McGawley is self-coached and has a strong background as a sports scientist (her day job) so I was expecting her to chat a lot about the data and science behind her training regimen and the optimizing of that to achieve what she has. But what I got from the interview was something completely different. Much of what she stated as being important to her success in training had little to do with physiology, or periodization, or training intensity zones or lactate measurements. Here are some bullet points on the things that stood out to me:

  • She does no FTP or critical power or threshold testing on herself. She believes with her experience she knows these things intuitively.

  • She's open about having to adapt when travelling to include things like cross-country skiing and other cross-training. We do plenty of studies on groups but nobody knows what's good for you as an individual and your performance!

  • The biopsychosocial approach: It's more than just the biological training parameters (training intensity distribution, V02 max, time spent doing each sport) that is important to sports performance. Little research has been done on the social and psychological parameters.

  • Triathlon is technical and there are other factors that impact your performance aside your power output. Don't waste time in transitions! Get these details right that aren't related to how fit you are or you are giving away time.

  • She trains with compatible (both social and physical) groups to train with in all three sports. She doesn't monitor power or heart rate but she knows she'll get a good workout with them because they're better than her and she likes them! As someone that lives alone, it's an important part of her social life.

  • Doesn't have a "pain cave", doesn't do turbo trainer workouts, prefers to be outside with other people. Again it's the psychological (being outside) and social (group training) that she's prioritizing.

  • Pacing, an important part of performance, is more about thinking and feeling than analyzing numbers. I wrote on that theme myself. On race day, only goes by feel, not data. If she'd gone by power, she feels she would have been limited by that number.

  • Doesn't use Training Peaks. Uses Excel so she can manually input and process what she's doing.

As with many of us amateurs, she shares the work obligation and her training planning often has to revolve around her busy job and travel schedule. She was also honest in admitting she has the advantage of living alone and having no kids!
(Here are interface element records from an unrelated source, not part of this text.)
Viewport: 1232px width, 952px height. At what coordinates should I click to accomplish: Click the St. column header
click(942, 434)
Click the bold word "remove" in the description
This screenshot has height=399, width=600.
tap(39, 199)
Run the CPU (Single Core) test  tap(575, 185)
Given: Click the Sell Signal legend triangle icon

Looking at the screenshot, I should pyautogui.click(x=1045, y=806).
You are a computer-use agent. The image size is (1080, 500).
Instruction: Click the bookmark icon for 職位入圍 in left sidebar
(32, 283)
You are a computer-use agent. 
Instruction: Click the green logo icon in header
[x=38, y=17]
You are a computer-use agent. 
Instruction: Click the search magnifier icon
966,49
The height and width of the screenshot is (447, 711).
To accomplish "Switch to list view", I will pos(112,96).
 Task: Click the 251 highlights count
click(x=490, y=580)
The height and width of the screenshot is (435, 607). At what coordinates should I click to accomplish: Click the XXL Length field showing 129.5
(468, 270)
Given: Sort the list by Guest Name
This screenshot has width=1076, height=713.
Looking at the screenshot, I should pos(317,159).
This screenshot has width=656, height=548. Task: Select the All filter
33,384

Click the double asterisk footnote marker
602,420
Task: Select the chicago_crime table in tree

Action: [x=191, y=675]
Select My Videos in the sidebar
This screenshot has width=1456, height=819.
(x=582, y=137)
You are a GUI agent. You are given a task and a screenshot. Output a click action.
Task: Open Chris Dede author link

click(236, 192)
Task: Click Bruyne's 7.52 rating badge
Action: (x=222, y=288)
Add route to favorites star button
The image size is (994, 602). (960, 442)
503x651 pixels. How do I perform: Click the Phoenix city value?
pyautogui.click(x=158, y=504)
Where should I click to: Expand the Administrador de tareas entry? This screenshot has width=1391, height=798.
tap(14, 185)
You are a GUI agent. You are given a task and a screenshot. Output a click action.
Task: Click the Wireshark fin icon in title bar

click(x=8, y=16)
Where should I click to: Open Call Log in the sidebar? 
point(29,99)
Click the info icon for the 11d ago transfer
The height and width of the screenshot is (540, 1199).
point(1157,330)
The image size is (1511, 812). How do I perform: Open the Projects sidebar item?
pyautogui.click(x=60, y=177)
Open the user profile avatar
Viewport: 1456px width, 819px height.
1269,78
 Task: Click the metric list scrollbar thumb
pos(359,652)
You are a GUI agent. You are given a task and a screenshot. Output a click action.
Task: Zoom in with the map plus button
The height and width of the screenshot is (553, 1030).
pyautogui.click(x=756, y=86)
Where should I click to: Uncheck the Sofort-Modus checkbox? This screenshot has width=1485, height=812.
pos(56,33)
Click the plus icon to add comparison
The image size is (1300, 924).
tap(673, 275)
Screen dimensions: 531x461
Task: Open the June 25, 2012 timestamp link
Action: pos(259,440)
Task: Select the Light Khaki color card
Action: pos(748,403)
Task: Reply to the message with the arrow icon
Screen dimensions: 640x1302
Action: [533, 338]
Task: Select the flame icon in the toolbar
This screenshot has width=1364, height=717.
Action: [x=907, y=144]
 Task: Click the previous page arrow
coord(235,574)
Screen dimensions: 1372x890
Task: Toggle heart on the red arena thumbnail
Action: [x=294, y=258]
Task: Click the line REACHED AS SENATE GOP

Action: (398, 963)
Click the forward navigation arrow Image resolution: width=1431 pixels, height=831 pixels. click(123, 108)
So McGawley is self-coached, how does this relate to how we coach others? Over the years the emphasis or the importance I place on the contents of my training plans has become secondary to the context in which they happen. Hence the formation of TCMTriSquad to build a psychologically supportive and social structure around athletes physical preparation (their training plan). Yes, they can do their swim workout on their own with 12-weeks to go before their Ironman but are they getting to the pool in December? Is there a group ride they enjoy and won't miss? Are they finding support and motivation from others?

In the end, athletes are better off training sub-optimally or unscientifically by prioritizing the social or psychological but stick at it for three years because they'll still end up fitter (and happier) than an athlete that can only stick to a plan for 16-weeks and then quits. Don't be afraid to tell your coach what makes you happy because if it keeps you in the game, it's important. And that goes for pros and amateurs.